- [Task brief]:
Reproduce everything from the line containing "Task: Open the Timesheets tab" down to the end of the data, requests included, and scale every coordinate in the answers by 1.65, rounding to whole numbers with halves rounded up. Give only those lines.

- [Raw records]:
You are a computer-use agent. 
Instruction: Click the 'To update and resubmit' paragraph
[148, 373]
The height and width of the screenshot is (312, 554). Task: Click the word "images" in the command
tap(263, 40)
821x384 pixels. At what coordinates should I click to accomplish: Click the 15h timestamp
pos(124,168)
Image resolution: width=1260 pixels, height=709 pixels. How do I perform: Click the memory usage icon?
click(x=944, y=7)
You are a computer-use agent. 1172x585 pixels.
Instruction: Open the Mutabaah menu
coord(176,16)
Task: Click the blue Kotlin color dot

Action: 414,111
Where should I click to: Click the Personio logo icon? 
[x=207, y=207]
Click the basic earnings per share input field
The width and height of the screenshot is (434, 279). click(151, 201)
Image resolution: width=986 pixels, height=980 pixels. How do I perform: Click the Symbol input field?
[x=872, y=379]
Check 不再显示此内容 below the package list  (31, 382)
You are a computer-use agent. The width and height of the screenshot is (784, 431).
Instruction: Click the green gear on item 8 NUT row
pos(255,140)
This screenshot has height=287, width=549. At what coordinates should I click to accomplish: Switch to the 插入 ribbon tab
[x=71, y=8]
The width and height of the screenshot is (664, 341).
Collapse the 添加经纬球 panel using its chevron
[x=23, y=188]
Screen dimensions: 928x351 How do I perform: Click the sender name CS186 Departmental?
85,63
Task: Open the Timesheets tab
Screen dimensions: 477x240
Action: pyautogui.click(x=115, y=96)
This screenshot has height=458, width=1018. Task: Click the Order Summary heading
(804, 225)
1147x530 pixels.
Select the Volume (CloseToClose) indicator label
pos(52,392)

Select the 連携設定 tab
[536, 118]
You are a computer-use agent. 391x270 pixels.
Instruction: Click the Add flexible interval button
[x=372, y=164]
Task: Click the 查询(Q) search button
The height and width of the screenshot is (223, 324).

- [Result below]:
Task: Open the Timesheets tab
Screen dimensions: 477x240
Action: pyautogui.click(x=190, y=158)
This screenshot has height=458, width=1018. Task: Click the Order Summary heading
(1327, 371)
1147x530 pixels.
Select the Volume (CloseToClose) indicator label
pos(86,647)

Select the 連携設定 tab
[884, 195]
You are a computer-use agent. 391x270 pixels.
Instruction: Click the Add flexible interval button
[x=614, y=271]
Task: Click the 查询(Q) search button
The height and width of the screenshot is (223, 324).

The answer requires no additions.